Avant d’entrer dans le vif du sujet, une rectification et une précision s’imposent. Premièrement, il faut démentir l’affirmation selon laquelle « la liberté de désinformation est sans restriction, puisque pas un seul des médias de droite de “fake news” n'a été fermé ». Depuis décembre 2018, deux importants médias d’opposition ont été fermés manu militari par le pouvoir ortéguiste : 100% Noticias, dont le propriétaire et la directrice de la rédaction ont été emprisonnés pendant plusieurs mois ; les locaux de la revue en ligne Confidencial et des programmes de télé Esta Semana et Esta Noche sont toujours occupés par la police ; la rétention en douane pendant plusieurs mois du matériel d’impression des deux principaux quotidiens du pays, La Prensa et El Nuevo Diario, a empêché leur parution dans leur version papier.

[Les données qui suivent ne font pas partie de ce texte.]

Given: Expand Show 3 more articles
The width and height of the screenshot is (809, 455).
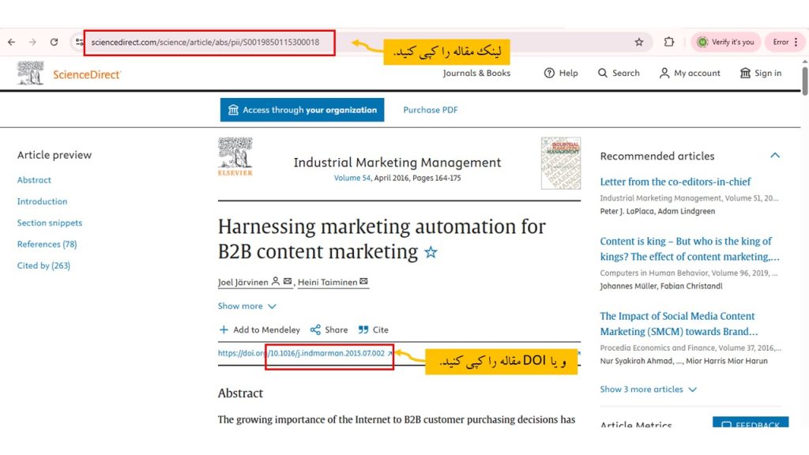Looking at the screenshot, I should (x=648, y=389).
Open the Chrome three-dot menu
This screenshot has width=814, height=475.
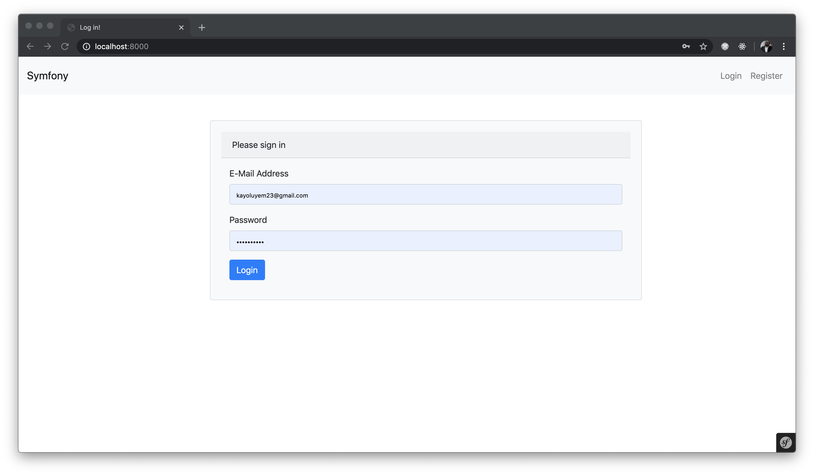coord(784,46)
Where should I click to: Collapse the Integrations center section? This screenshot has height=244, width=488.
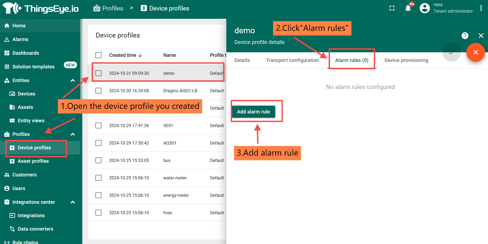click(x=73, y=202)
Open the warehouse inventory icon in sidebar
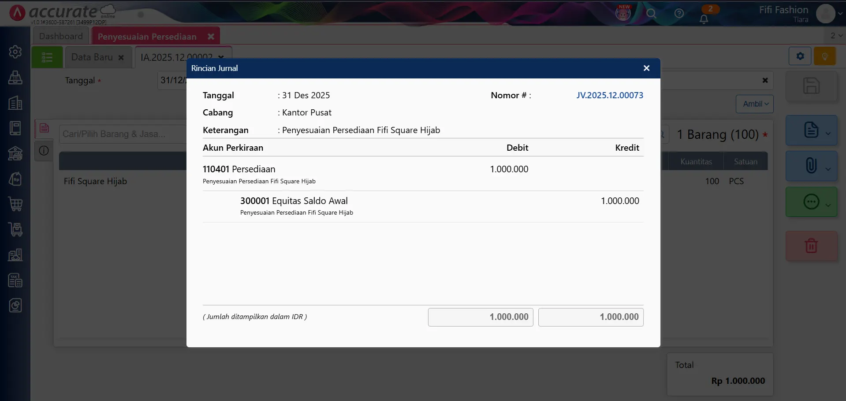 pos(15,153)
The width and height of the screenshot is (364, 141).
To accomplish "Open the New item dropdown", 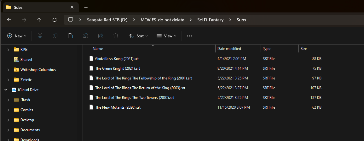I will click(17, 36).
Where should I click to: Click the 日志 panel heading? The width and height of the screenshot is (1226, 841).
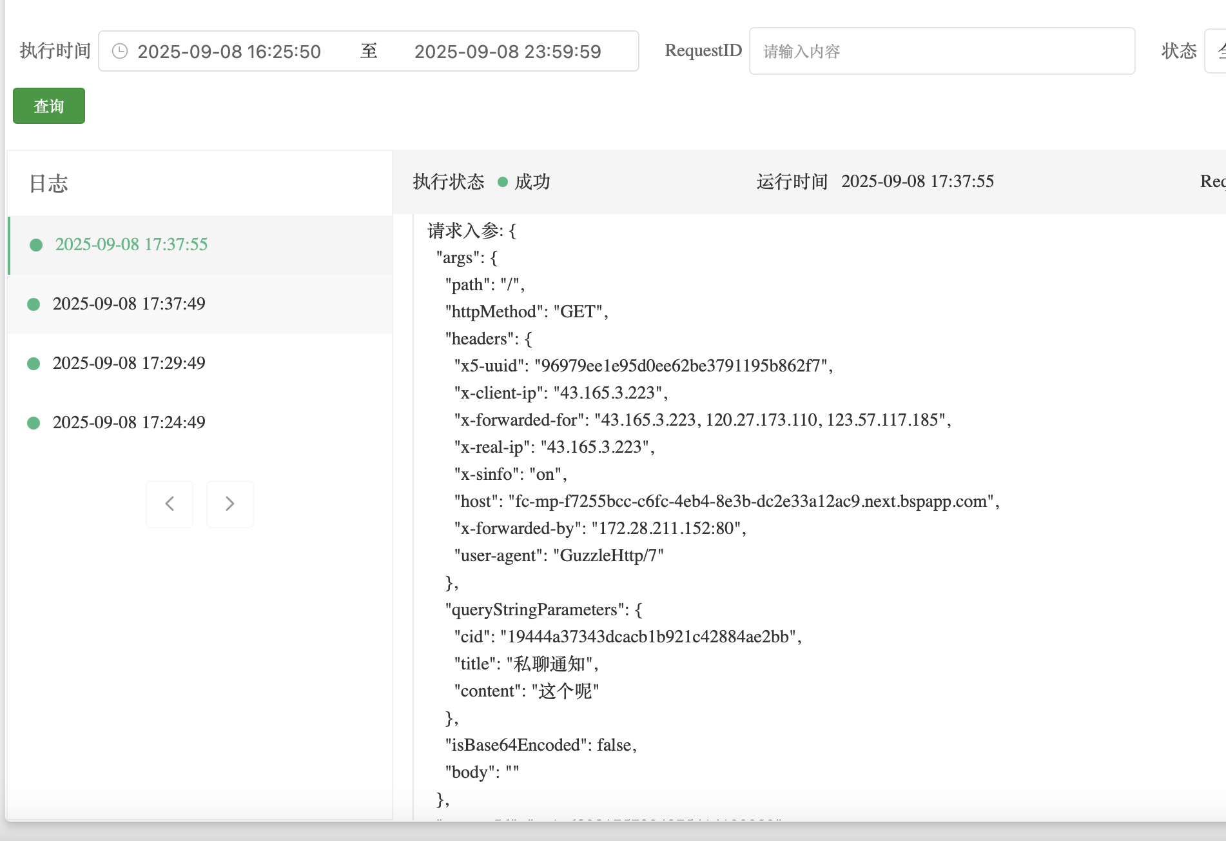[48, 184]
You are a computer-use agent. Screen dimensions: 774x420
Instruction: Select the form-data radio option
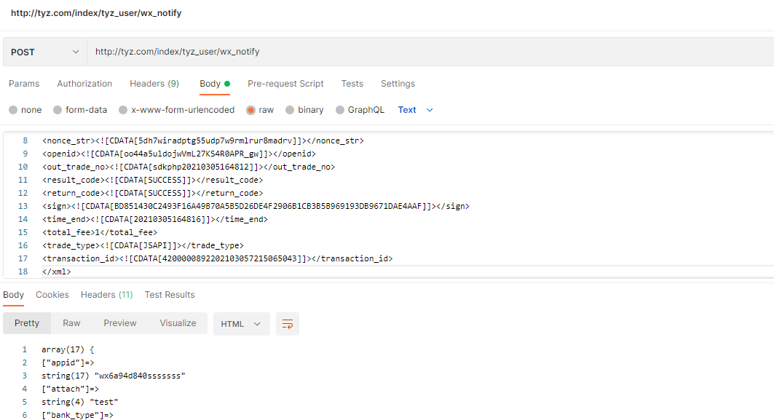pos(58,110)
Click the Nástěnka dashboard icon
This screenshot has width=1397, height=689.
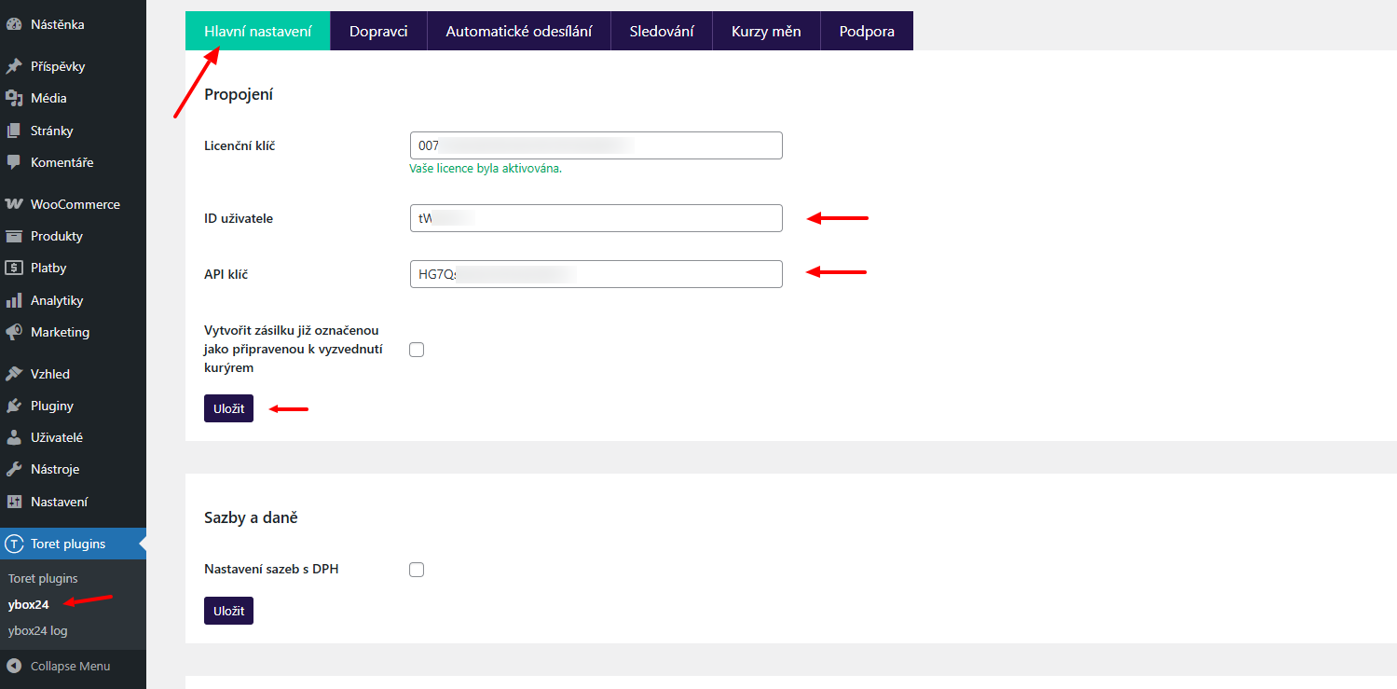[14, 25]
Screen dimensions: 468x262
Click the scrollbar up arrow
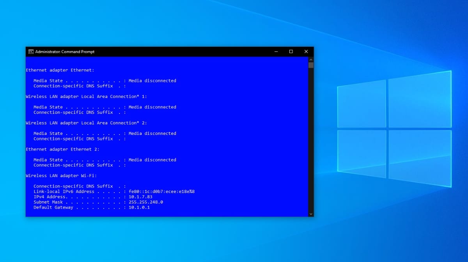coord(311,59)
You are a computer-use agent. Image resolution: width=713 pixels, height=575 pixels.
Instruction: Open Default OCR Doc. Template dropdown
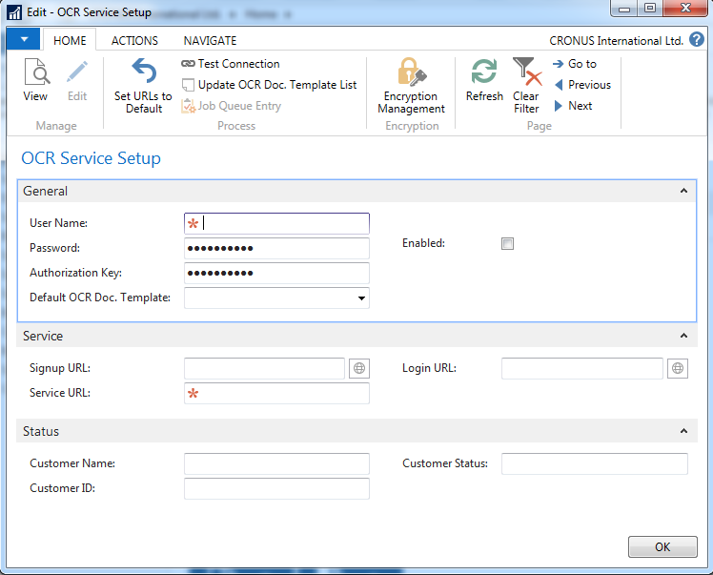pos(361,298)
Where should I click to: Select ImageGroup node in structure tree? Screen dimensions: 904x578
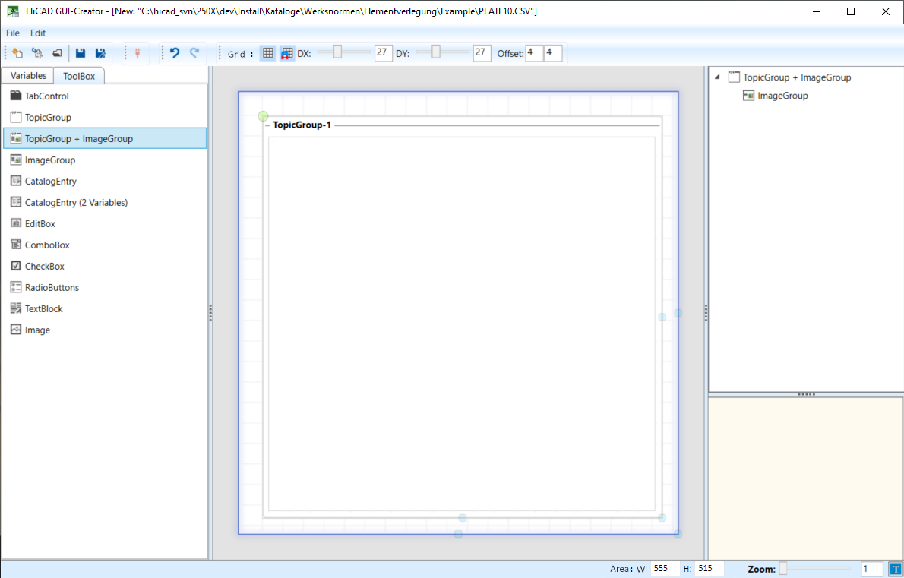782,96
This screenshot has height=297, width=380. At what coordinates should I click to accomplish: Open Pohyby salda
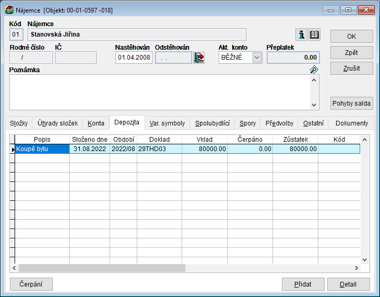351,103
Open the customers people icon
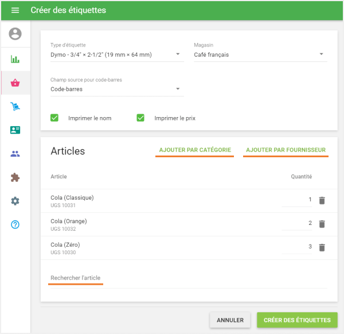 click(15, 154)
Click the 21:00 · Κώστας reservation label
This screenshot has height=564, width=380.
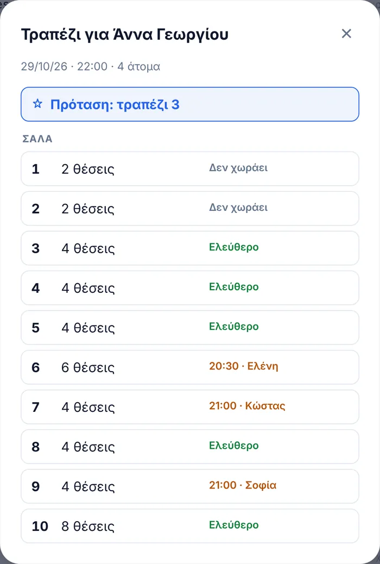tap(247, 406)
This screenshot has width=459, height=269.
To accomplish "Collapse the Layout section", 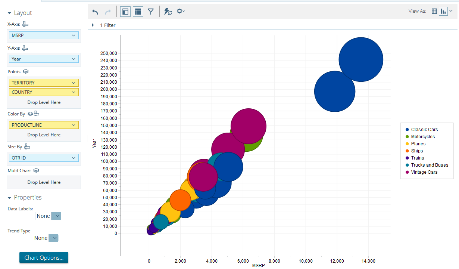I will point(9,13).

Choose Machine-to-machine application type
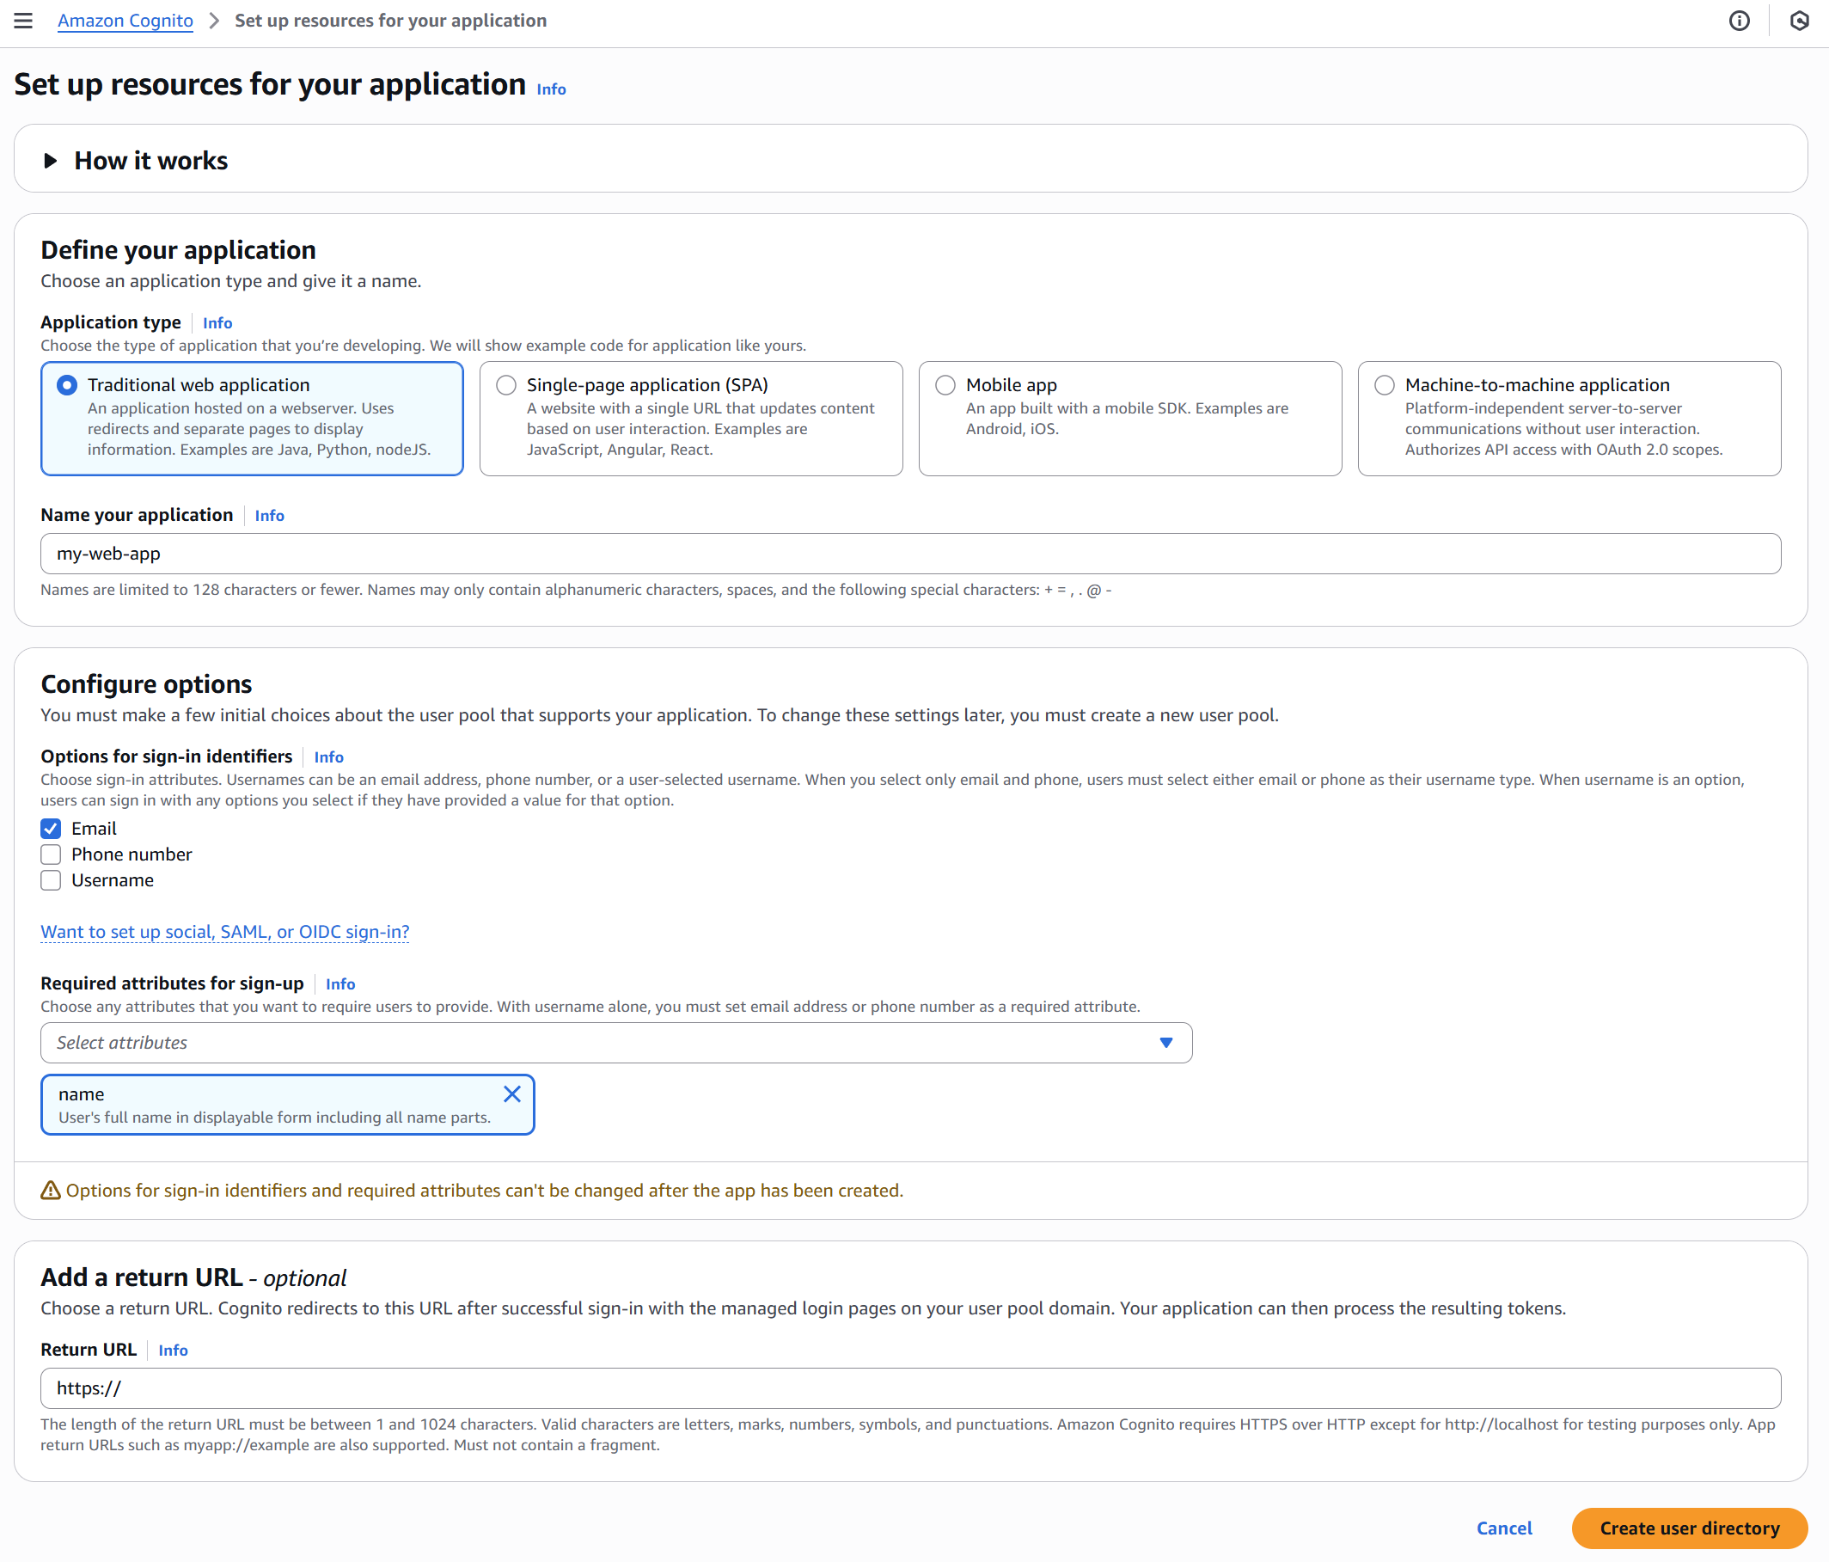(x=1384, y=385)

Ce dernier d’ailleurs n’y a pas survécu. Depuis avril 2018, près de 70 journalistes se sont exilés, certains rentrés au pays font l’objet d’un harcèlement constant. Enfin, début mars, lors des obsèques du prêtre, poète et ex-ministre de la Culture sandiniste Ernesto Cardenal, qui avait pris ses distances avec Ortega, plusieurs journalistes ont été tabassés par des suppôts du régime.
Deuxièmement, pour avoir eu et conservé des contacts étroits avec le Nicaragua et des organisations de la société civile, les membres du CSPN n’ont aucune intention de taire les indéniables efforts en matière de santé réalisés à l’époque de la révolution sandiniste (1979-1990), ni de contester le rétablissement d’un service de santé gratuite depuis le retour au pouvoir du Front sandiniste au pouvoir en 2007, ni même de mettre en doute la capacité et le dévouement d’une grande majorité des personnels de santé nicaraguayens. Reconnaître qu’à bien des égards, la population dispose d’un meilleur accès aux services de santé que dans les pays voisins ne doit toutefois pas être mis au crédit des seuls dirigeants, encore moins servir à excuser leurs manquements ou justifier leurs graves entorses aux droits humains qui, depuis deux ans, ont accompagné l’instauration d’un véritable État policier au Nicaragua.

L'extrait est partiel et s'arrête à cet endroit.